Exercise requirements> Return only the lines of the listing below that run from the line with "Set quality slider to High" through the line with "Task: Click the Navigation System highlight", both ends included, exactly as written.

Data to process>
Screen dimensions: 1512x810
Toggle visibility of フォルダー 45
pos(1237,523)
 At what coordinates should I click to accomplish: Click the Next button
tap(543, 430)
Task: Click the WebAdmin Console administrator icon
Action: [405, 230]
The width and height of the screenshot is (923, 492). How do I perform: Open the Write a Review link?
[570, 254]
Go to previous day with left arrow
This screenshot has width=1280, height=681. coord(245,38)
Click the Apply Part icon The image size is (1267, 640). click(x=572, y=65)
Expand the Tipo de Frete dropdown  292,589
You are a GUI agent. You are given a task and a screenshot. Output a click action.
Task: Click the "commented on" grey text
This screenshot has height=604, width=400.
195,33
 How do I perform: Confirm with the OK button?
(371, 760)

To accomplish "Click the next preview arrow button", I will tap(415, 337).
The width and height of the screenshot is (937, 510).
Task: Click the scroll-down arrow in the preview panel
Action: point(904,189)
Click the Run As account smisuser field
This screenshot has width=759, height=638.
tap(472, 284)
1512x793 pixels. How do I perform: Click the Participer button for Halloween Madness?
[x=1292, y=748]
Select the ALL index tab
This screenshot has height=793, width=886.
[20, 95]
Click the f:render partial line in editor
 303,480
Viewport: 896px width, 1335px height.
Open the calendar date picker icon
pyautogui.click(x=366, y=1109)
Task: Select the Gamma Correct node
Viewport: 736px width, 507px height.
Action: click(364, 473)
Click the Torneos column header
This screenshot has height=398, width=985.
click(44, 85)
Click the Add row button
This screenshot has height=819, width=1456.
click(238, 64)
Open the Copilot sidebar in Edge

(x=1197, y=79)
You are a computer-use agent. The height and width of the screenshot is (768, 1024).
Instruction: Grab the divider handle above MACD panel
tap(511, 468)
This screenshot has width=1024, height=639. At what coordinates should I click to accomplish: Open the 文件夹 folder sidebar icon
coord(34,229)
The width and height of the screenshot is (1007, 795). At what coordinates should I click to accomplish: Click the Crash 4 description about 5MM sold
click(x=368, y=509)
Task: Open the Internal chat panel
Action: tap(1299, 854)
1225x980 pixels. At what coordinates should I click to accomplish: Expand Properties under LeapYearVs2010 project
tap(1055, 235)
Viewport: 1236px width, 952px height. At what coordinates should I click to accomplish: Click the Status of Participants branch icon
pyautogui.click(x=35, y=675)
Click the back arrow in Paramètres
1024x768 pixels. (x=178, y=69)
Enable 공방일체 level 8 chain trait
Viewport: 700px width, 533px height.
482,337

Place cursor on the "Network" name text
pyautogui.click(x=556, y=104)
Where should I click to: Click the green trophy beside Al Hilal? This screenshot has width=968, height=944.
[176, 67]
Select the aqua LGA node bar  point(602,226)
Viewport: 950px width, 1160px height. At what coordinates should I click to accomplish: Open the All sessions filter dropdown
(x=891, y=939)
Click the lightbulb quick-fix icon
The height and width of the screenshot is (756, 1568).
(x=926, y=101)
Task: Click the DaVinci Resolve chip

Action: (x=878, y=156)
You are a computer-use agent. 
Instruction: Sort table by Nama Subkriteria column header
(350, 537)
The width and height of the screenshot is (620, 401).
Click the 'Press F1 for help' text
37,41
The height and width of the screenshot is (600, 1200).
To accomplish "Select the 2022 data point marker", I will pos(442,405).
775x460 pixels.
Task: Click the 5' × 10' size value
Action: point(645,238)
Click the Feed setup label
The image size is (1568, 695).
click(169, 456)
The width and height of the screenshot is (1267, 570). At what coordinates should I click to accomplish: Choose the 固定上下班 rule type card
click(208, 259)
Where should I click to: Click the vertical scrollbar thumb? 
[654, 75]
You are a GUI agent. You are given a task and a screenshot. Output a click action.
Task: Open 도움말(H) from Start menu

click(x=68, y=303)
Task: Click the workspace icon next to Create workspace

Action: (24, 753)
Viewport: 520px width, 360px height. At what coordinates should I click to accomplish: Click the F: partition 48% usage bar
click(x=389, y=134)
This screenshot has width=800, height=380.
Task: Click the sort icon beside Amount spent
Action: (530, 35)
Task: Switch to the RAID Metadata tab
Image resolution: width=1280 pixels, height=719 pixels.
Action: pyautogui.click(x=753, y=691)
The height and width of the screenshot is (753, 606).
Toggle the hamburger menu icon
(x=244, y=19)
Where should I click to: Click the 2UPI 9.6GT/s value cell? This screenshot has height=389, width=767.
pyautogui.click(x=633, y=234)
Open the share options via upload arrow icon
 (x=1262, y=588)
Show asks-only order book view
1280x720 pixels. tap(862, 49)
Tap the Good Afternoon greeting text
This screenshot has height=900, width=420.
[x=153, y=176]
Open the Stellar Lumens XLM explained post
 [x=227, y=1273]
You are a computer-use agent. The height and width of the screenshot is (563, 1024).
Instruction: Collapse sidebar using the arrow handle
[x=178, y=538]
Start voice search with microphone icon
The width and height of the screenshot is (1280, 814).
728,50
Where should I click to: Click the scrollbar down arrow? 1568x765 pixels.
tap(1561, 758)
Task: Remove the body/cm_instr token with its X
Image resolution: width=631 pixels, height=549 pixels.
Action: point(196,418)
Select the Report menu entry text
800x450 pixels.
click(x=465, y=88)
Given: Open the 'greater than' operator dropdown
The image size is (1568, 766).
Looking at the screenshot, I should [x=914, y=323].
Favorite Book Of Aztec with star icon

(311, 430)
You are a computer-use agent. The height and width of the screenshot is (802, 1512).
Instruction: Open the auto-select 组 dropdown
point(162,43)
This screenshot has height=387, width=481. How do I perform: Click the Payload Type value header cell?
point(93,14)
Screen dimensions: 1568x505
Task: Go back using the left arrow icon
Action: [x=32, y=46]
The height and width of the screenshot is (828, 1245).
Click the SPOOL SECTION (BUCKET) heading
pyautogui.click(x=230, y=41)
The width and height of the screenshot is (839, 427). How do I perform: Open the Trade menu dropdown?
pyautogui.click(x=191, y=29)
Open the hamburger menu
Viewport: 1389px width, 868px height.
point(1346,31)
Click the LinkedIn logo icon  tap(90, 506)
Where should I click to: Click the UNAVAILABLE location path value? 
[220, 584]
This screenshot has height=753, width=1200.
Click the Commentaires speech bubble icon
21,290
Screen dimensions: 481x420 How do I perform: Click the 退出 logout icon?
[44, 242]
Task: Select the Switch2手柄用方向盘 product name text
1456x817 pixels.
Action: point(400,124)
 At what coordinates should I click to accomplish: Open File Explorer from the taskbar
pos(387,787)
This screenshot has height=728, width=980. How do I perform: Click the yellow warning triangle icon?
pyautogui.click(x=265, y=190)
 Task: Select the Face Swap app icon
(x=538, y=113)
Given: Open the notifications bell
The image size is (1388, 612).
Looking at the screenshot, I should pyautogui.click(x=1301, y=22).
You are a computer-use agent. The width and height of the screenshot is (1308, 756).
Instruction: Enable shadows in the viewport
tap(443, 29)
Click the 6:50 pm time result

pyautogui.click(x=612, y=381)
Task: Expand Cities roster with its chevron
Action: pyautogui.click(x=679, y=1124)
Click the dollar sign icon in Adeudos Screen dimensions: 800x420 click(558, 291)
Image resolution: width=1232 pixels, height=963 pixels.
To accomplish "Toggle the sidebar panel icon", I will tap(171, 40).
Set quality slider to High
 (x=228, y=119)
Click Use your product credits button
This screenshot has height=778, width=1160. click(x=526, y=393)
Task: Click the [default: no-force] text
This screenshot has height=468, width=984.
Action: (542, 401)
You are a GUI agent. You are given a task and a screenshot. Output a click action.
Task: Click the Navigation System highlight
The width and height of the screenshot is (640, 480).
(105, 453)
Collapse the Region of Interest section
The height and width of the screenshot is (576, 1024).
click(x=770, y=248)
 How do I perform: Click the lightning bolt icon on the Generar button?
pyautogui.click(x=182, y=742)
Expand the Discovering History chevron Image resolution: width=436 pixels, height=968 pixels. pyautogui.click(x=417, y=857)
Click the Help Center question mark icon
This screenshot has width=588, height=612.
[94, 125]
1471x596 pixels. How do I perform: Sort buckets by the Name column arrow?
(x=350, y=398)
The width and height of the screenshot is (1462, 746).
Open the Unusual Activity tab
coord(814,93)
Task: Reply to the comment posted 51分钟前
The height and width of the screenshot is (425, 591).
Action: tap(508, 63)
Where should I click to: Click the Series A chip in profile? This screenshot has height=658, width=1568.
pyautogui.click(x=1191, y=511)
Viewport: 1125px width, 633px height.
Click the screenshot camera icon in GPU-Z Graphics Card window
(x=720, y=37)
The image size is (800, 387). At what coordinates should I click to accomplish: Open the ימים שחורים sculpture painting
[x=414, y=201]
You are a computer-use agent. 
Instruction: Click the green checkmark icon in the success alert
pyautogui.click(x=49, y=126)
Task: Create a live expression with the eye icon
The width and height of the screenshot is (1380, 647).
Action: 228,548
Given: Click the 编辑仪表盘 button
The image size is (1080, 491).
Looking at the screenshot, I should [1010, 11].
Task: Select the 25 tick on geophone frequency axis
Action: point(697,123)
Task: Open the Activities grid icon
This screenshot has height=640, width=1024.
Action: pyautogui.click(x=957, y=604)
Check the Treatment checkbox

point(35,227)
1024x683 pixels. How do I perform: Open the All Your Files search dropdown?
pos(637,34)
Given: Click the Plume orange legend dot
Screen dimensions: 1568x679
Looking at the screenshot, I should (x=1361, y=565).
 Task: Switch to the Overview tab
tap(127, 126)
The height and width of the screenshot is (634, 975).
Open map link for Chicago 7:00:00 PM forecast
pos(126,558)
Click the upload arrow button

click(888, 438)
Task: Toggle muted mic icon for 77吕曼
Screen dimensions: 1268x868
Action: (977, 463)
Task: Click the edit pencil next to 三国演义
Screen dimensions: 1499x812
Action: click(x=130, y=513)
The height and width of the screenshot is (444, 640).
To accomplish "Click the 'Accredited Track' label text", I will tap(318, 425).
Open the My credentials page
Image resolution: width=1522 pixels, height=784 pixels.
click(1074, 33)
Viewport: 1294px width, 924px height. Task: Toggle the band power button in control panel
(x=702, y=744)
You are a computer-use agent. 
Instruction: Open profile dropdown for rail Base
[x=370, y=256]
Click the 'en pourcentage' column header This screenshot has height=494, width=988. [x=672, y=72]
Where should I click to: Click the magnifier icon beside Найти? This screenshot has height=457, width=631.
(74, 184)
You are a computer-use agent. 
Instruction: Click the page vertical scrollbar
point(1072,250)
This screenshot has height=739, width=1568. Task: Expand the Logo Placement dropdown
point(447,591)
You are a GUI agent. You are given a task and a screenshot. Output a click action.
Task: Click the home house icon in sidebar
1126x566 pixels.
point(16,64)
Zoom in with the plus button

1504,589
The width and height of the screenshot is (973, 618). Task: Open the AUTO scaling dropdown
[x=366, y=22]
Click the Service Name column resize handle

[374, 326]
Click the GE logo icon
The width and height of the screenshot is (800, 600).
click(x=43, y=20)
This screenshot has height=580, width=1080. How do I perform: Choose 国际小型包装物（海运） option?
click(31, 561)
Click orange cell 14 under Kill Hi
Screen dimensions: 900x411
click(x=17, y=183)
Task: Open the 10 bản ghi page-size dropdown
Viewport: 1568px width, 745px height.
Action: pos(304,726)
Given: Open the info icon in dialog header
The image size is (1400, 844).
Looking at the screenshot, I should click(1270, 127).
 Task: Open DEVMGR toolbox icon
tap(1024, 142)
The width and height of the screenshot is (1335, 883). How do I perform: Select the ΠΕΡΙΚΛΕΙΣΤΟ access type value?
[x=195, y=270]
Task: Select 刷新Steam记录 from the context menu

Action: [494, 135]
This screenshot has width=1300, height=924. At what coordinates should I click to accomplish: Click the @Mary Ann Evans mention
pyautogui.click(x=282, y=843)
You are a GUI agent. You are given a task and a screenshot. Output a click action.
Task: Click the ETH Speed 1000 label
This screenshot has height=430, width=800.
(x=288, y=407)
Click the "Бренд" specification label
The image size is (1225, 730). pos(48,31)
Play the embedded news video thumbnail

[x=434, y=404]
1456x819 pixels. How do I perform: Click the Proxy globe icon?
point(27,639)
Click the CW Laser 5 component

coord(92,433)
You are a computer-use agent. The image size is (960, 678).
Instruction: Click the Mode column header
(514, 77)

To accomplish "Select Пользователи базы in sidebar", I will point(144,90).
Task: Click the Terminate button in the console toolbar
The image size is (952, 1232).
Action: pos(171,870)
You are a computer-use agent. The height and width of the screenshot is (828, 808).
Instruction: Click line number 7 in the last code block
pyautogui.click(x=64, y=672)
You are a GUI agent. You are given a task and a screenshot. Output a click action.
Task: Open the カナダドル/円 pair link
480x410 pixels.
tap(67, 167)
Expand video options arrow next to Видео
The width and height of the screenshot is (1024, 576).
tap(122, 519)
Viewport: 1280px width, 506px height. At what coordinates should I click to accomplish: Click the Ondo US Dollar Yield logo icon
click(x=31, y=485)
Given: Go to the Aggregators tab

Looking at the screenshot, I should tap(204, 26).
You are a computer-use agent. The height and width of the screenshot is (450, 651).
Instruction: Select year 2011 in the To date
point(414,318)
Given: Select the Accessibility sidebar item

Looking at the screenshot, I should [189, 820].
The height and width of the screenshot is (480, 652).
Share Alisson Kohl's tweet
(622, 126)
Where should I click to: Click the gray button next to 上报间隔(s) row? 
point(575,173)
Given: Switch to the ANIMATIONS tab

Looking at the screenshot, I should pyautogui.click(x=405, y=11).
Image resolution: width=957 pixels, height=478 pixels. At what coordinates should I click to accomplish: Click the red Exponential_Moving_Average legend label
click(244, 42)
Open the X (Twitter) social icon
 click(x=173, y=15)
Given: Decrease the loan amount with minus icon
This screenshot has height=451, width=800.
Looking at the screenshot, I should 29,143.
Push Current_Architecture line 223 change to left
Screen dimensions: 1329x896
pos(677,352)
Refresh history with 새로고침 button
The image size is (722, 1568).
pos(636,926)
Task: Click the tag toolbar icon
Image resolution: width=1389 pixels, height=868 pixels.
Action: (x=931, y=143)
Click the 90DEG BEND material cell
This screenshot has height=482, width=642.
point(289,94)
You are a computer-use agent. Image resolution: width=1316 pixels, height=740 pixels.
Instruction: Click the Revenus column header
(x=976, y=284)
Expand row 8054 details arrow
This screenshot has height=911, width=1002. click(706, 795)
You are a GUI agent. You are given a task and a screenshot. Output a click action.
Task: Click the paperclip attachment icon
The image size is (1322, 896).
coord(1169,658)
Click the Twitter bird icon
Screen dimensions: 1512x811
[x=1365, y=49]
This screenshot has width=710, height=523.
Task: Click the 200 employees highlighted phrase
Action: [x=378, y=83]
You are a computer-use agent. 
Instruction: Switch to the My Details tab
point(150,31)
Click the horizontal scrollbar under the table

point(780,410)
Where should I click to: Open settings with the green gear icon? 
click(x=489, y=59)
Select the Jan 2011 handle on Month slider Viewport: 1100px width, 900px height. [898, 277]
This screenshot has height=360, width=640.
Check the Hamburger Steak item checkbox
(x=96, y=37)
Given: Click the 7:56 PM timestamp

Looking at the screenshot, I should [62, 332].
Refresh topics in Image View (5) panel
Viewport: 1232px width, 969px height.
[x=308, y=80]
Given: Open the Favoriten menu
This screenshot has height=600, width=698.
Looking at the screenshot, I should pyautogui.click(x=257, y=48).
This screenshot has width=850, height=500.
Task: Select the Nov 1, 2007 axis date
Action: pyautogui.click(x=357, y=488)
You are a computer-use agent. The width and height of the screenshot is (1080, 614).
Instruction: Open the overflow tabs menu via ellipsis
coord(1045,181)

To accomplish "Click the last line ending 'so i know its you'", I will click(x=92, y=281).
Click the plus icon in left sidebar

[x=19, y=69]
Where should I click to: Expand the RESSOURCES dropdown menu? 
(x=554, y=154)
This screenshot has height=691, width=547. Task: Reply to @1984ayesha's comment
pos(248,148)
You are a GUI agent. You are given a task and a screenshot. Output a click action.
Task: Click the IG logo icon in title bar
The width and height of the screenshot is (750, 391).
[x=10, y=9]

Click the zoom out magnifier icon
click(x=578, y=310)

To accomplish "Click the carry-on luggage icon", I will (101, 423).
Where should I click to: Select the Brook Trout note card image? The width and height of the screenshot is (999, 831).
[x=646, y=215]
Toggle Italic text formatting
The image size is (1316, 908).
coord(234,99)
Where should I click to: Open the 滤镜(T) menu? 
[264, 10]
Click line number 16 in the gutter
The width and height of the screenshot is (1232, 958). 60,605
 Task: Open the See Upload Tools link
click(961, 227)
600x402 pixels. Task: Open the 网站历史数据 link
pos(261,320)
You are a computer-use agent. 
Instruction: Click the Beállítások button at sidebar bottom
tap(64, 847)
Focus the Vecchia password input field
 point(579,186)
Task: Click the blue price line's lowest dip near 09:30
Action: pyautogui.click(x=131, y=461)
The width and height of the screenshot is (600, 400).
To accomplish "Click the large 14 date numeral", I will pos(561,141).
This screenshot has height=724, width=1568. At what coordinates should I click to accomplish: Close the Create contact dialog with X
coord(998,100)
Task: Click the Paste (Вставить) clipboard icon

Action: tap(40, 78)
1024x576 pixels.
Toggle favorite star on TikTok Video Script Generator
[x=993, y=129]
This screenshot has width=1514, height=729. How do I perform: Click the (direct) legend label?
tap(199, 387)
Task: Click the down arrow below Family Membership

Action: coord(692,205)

Exercise response>
Set quality slider to High
 (x=228, y=119)
Click Use your product credits button
This screenshot has height=778, width=1160. click(x=526, y=393)
Task: Click the [default: no-force] text
This screenshot has height=468, width=984.
Action: (542, 401)
You are a GUI agent. You are given a task and a screenshot. Output a click action.
Task: Click the Navigation System highlight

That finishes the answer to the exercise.